- Interactive map of There Be Monsters

Restaurant information
- Established: July 2014
- Closed: 2024
- Food type: British
- Location: 1308 Southeast Morrison Street, Portland, Multnomah, Oregon, 97214, United States
- Coordinates: 45°31′02″N 122°39′09″W﻿ / ﻿45.5171°N 122.6524°W
- Website: tbmpdx.com

= There Be Monsters =

Defunct bar and restaurant in Portland, Oregon, U.S.

There Be Monsters was a British-themed bar and restaurant in Portland, Oregon, United States. Operating in southeast Portland's Buckman neighborhood from 2014 to 2024, the bar served British cuisine and had games such as shuffleboard.

== Description ==
Ben Waterhouse of The Oregonian described There Be Monsters as a "laid-back, loosely British-themed bar" on Morrison Street in southeast Portland's Buckman neighborhood. Waterhouse wrote, "The bar is a cool, dim space, decorated with maps, tapestries, antique knicknacks and an oversized mustache outlined in lightbulbs. The music is chill, the seating is comfortable, and the enormous shuffleboard -- a holdover from previous tenants Havana West and Hal's -- offers plenty of entertainment." There Be Monsters had distressed walls, shuffleboard, sidewalk seating, and a covered patio.

The menu included sausage rolls, steak-and-Stilton pasties, and ale-battered fish and chips, chicken tikka masala, salmagundi, curried cauliflower, and yogurt raita. The happy hour menu included the Hal's Happy Beef Burger. The drink menu included beer and cocktails. The signature drink was the Hemingway daiquiri, which was made with Maraschino.

== History ==
The bar opened in July 2014, in the space that previously housed Hal's Tavern. There Be Monsters closed on May 4, 2024. An announcement on social media said, "Almost ten years ago we opened the doors to There Be Monsters —we really had no idea how it would go. It turns out that for the longest time it went great. We had (and still have) the best damn crew, a great product, and the best customers any establishment could ever ask for. We had it all and It felt great to be a part of the community we served. But, all parties must eventually come to an end and so, with sadness, we must announce that There Be Monsters is closing forever."

== Reception ==
The Oregonian included There Be Monsters in a 2014 list of Portland's ten best bars for games. Waterhouse wrote, "Both of Hal's successors chose to keep the old joint's shuffleboard table, and thank goodness for that: this beauty dates to the late 1940s, and though it's been stripped of its electric scoreboard -- a concession to aesthetics -- it's still given pride of place, with gorgeous spot lighting. There Be Monsters is likely your best bet for an informal tournament. If you get tired of playing, grab a cocktail and head for the covered patio out back." He also described the clientele as "a Gen X-er in a snap front plaid shirt with the outline of Oregon tatooed on his forearm".

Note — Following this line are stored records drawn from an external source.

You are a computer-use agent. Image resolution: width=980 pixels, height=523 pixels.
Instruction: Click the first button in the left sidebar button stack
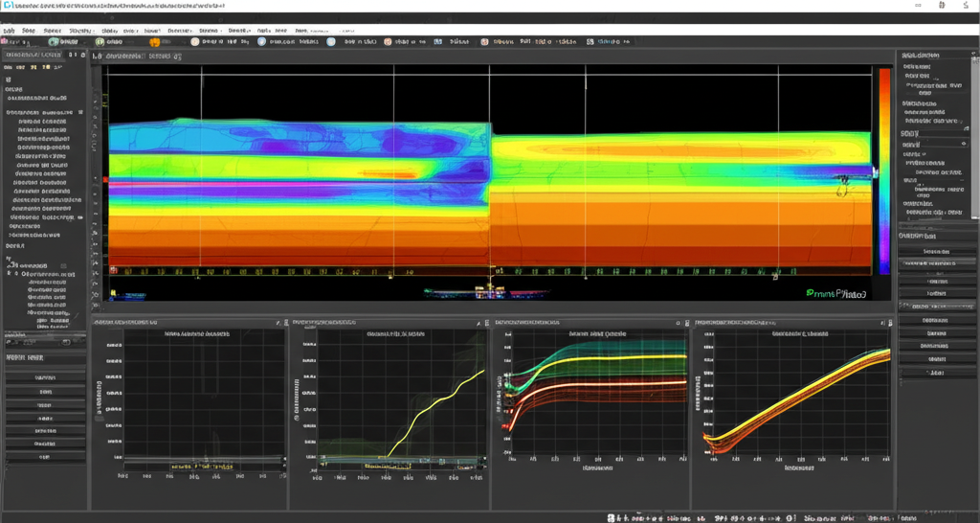point(44,378)
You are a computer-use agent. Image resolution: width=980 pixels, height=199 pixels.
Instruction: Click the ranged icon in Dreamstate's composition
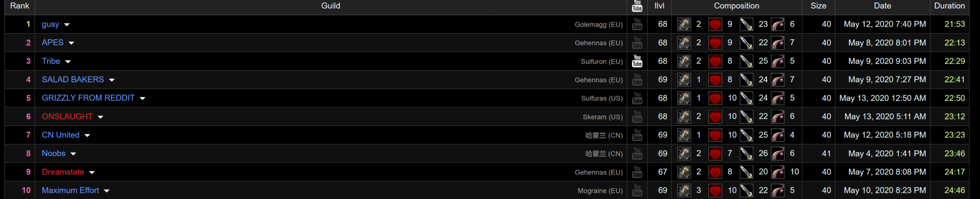tap(777, 172)
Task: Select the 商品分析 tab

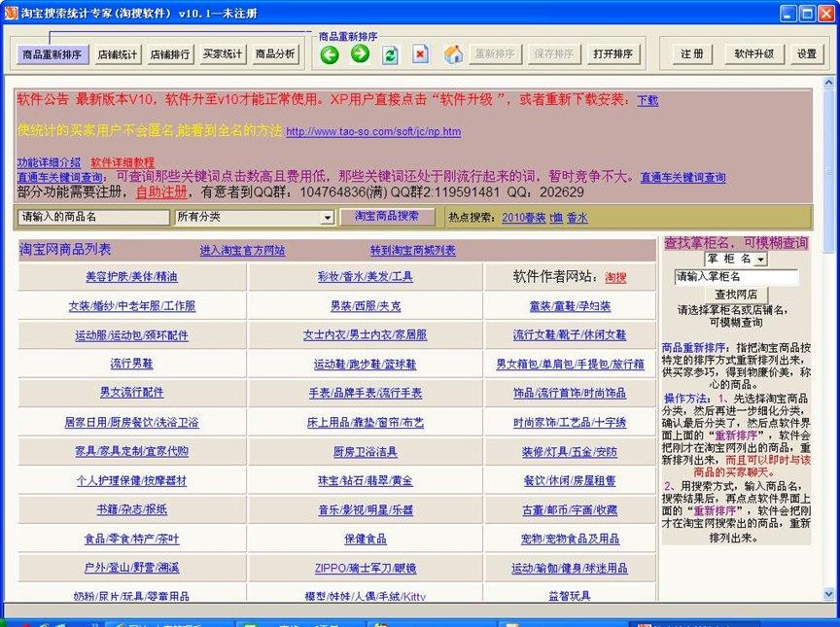Action: [x=275, y=54]
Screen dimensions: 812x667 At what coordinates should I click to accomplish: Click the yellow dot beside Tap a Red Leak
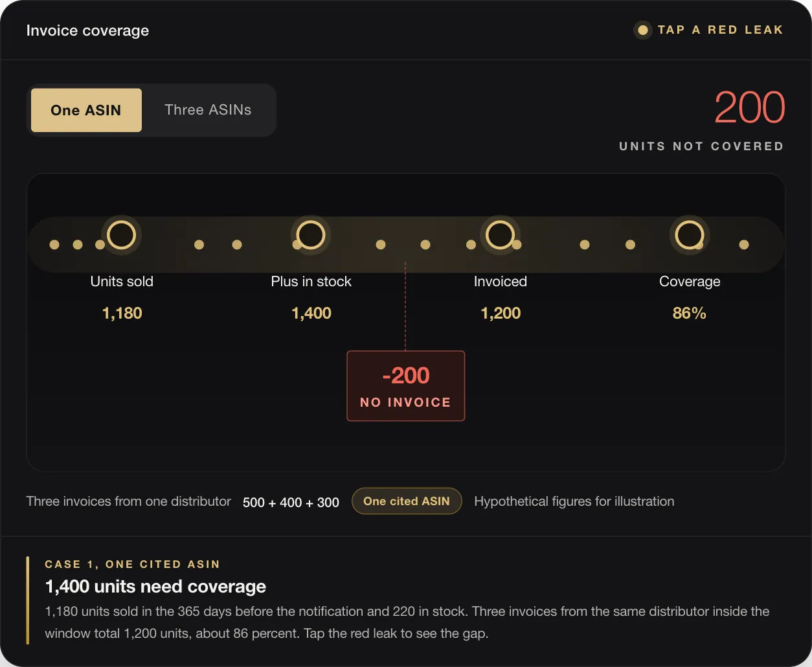pos(643,30)
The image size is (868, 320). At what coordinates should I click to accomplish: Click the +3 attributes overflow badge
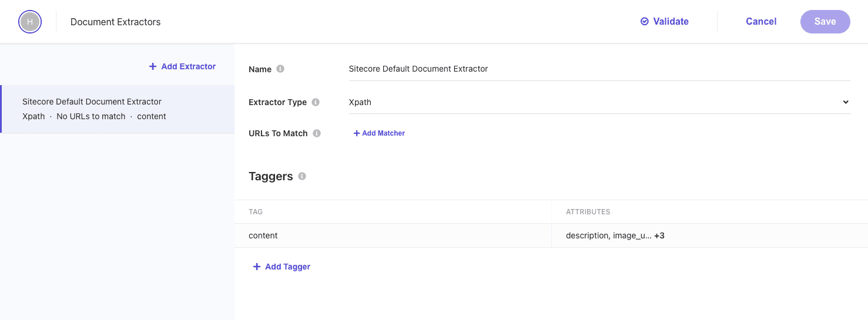pyautogui.click(x=659, y=235)
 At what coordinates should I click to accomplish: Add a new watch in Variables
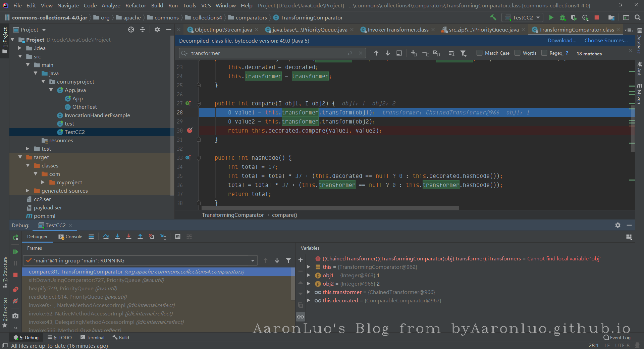click(301, 260)
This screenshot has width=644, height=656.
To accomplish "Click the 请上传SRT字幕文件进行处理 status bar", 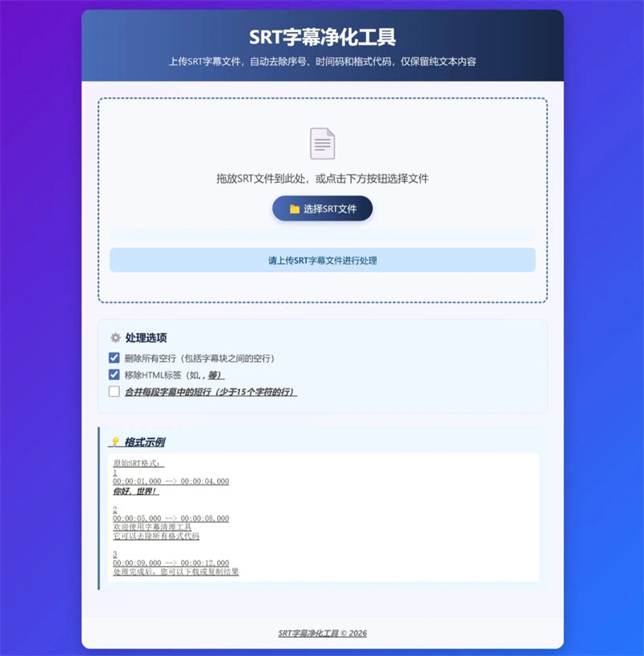I will coord(322,260).
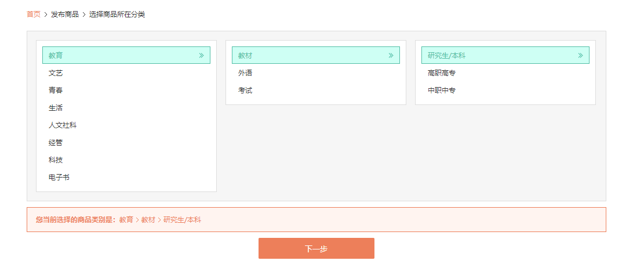Image resolution: width=644 pixels, height=275 pixels.
Task: Click the double-arrow icon beside 研究生/本科
Action: pos(580,56)
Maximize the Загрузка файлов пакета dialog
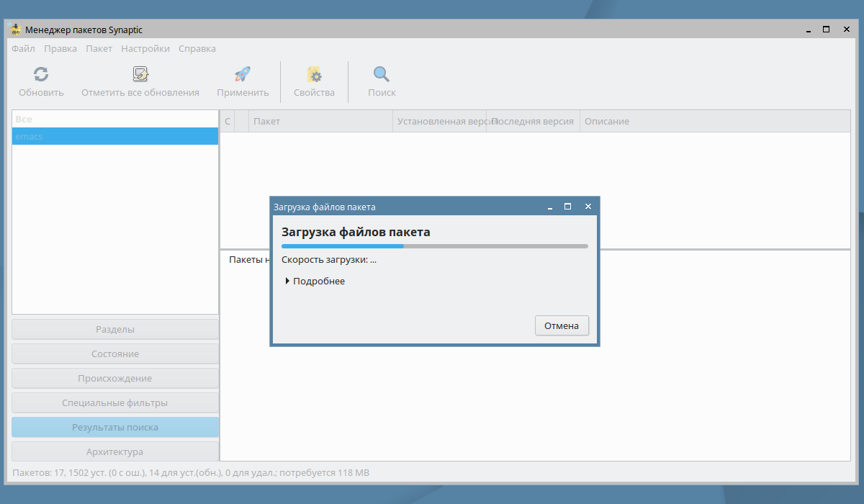This screenshot has height=504, width=864. click(x=567, y=207)
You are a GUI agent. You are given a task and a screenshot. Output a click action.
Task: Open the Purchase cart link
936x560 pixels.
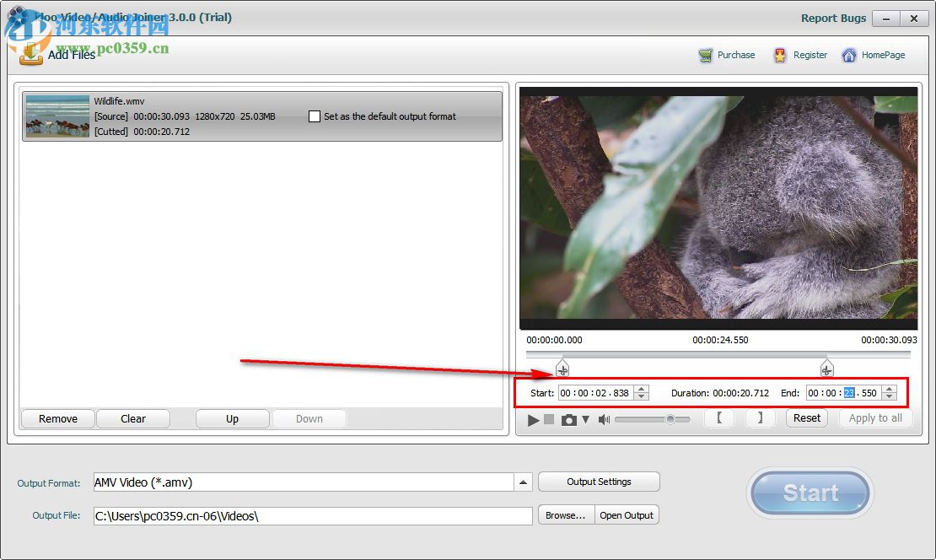tap(706, 56)
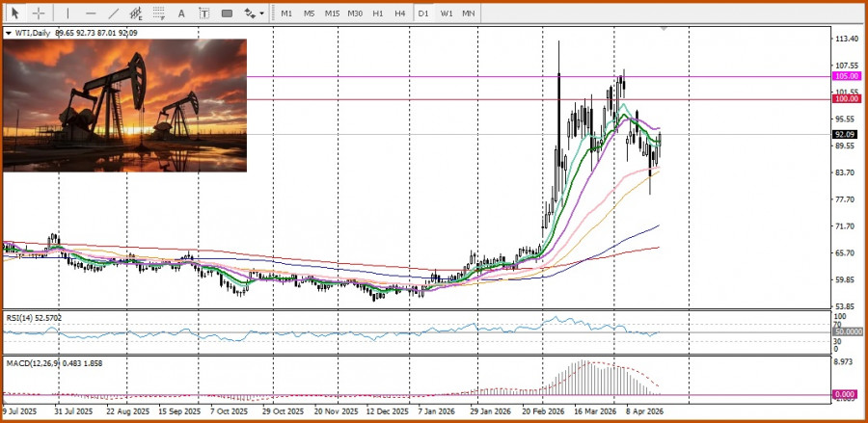Viewport: 868px width, 423px height.
Task: Pick the rectangle shape tool
Action: pyautogui.click(x=227, y=13)
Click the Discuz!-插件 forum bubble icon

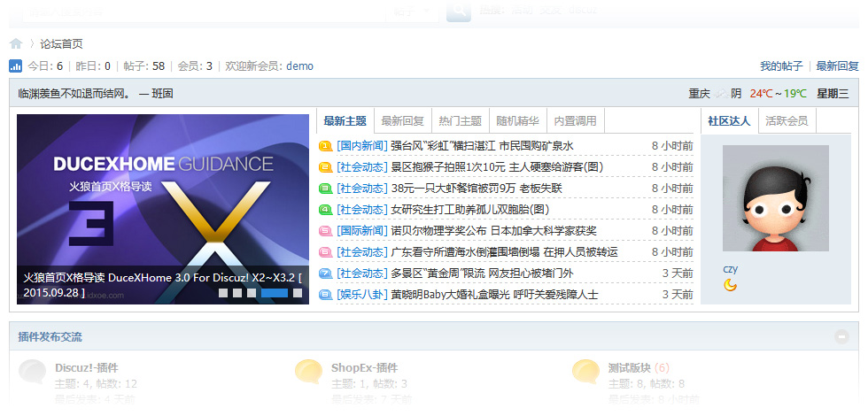pyautogui.click(x=33, y=371)
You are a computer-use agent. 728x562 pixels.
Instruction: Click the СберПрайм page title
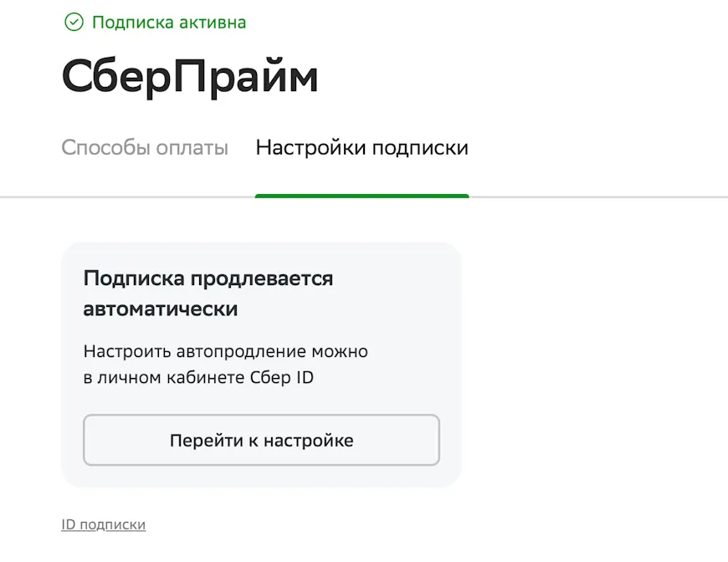(x=189, y=75)
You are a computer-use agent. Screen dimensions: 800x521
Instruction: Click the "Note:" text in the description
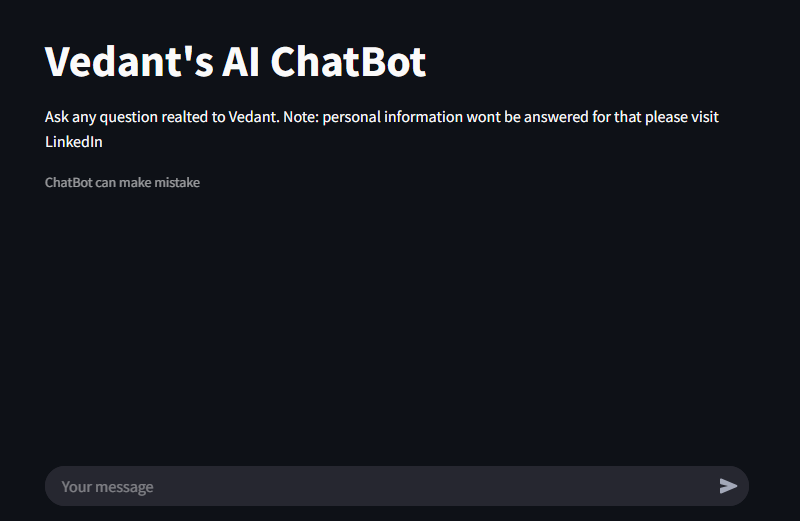(x=301, y=117)
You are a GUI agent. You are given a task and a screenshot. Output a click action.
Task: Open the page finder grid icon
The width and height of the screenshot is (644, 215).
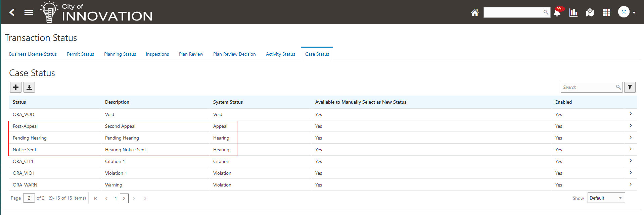point(606,13)
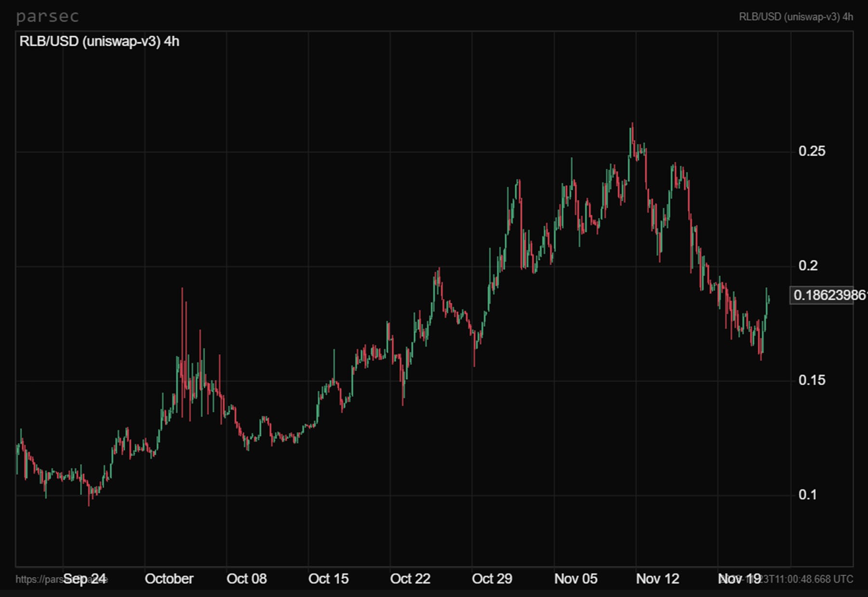
Task: Click the 0.15 price axis label
Action: (x=812, y=380)
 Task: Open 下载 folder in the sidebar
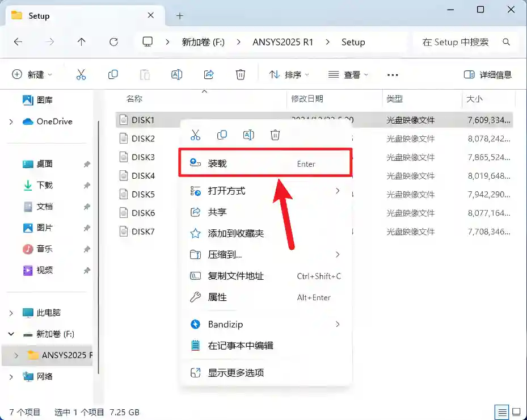[x=44, y=185]
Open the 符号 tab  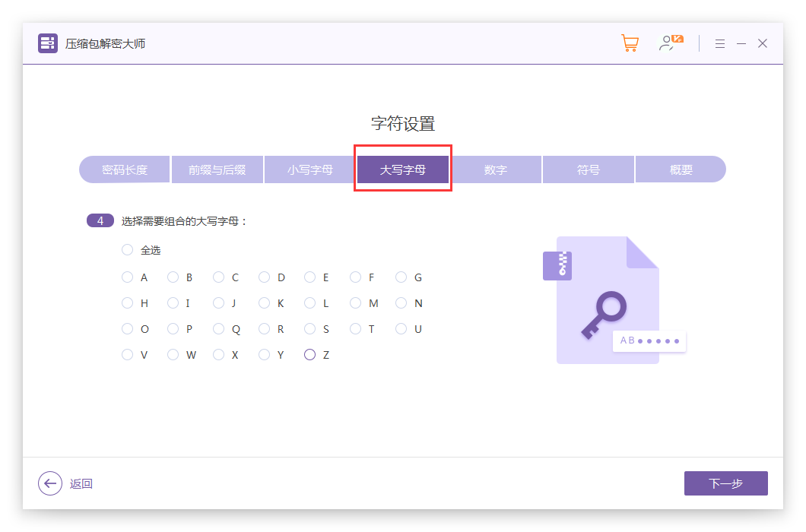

In 2017, Willamette Week said, "The former Hal's Tavern has better beer now, and better food, and better liquor, and a sort of deco-pirate decor—but the shuffleboard table is forever." The newspaper's Heather Arndt Anderson included There Be Monsters in a 2017 overview of "where to eat and drink like a pirate in Portland". She wrote: "Why yes, Portland does want a British pub with an obliquely cartographic vibe. The haddock fish sandwich gives a Filet O' Fish a run for its money, or skip the bread and do the fish and chips, between these map-decorated walls."